Start of Block

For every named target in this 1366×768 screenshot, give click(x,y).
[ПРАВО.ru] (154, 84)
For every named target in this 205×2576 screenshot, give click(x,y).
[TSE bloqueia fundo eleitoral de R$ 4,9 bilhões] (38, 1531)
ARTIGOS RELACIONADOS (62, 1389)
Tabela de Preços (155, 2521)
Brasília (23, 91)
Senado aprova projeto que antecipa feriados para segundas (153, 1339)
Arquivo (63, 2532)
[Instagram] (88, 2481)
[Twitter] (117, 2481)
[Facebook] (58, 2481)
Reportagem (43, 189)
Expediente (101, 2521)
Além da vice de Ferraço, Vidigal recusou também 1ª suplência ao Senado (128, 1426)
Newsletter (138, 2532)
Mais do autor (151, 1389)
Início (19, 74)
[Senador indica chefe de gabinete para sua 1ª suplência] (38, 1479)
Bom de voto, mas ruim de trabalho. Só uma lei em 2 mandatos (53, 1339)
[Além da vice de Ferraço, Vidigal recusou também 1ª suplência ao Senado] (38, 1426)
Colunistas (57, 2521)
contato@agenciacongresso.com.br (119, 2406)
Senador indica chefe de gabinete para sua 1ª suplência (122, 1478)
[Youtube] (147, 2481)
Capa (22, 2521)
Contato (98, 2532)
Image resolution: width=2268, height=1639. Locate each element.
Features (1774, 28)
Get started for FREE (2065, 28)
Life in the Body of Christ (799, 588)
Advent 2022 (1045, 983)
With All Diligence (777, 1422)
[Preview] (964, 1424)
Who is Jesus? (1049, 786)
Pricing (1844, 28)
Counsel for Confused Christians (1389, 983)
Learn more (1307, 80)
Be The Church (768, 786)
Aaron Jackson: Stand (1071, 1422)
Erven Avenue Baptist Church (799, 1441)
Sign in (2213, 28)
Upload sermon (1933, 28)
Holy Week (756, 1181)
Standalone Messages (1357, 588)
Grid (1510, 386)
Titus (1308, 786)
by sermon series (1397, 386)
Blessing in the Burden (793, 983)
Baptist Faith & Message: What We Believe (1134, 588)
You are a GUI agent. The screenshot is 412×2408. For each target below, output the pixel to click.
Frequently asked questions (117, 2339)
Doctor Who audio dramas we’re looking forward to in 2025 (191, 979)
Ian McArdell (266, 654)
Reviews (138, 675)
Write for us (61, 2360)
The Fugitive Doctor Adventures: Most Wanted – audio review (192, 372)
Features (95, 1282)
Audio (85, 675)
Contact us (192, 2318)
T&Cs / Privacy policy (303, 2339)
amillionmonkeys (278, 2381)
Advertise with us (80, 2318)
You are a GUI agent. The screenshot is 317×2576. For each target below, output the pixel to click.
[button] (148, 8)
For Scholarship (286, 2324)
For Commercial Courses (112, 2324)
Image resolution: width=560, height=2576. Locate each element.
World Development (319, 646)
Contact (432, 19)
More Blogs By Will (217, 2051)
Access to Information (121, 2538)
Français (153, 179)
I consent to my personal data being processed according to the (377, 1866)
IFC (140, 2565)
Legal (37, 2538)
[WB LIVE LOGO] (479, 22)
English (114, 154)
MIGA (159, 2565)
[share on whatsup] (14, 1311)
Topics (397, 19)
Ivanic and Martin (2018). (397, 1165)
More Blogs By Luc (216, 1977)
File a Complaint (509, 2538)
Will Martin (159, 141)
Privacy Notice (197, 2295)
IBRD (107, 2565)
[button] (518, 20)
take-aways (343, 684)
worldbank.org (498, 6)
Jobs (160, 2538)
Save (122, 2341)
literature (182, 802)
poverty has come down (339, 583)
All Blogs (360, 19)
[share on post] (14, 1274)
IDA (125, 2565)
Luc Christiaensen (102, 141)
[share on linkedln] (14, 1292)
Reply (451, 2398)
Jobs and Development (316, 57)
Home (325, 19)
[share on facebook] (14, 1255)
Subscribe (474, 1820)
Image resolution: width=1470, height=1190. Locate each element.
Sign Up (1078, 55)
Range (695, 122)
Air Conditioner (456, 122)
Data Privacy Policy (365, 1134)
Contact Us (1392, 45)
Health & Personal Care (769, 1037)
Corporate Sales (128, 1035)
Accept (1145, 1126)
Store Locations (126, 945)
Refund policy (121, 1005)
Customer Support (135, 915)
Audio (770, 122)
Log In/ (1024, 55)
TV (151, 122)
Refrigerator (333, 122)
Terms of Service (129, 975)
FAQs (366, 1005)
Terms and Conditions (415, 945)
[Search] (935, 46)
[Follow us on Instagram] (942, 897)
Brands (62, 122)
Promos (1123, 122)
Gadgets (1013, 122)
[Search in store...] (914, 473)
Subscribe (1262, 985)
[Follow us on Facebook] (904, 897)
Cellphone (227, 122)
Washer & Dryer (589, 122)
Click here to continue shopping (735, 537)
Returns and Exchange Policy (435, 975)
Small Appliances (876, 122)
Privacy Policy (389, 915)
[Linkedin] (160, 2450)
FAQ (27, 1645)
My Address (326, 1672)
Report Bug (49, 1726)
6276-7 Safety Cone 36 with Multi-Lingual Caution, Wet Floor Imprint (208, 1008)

End of Block

WORK TO COMPLETE: Take from the material above the lines running from the one with "[ПРАВО.ru] (154, 84)" through the one with "Colunistas (57, 2521)", and repeat them exactly, with nothing else.

OUTPUT OF THE EXERCISE:
[ПРАВО.ru] (154, 84)
For every named target in this 205×2576 screenshot, give click(x,y).
[TSE bloqueia fundo eleitoral de R$ 4,9 bilhões] (38, 1531)
ARTIGOS RELACIONADOS (62, 1389)
Tabela de Preços (155, 2521)
Brasília (23, 91)
Senado aprova projeto que antecipa feriados para segundas (153, 1339)
Arquivo (63, 2532)
[Instagram] (88, 2481)
[Twitter] (117, 2481)
[Facebook] (58, 2481)
Reportagem (43, 189)
Expediente (101, 2521)
Além da vice de Ferraço, Vidigal recusou também 1ª suplência ao Senado (128, 1426)
Newsletter (138, 2532)
Mais do autor (151, 1389)
Início (19, 74)
[Senador indica chefe de gabinete para sua 1ª suplência] (38, 1479)
Bom de voto, mas ruim de trabalho. Só uma lei em 2 mandatos (53, 1339)
[Além da vice de Ferraço, Vidigal recusou também 1ª suplência ao Senado] (38, 1426)
Colunistas (57, 2521)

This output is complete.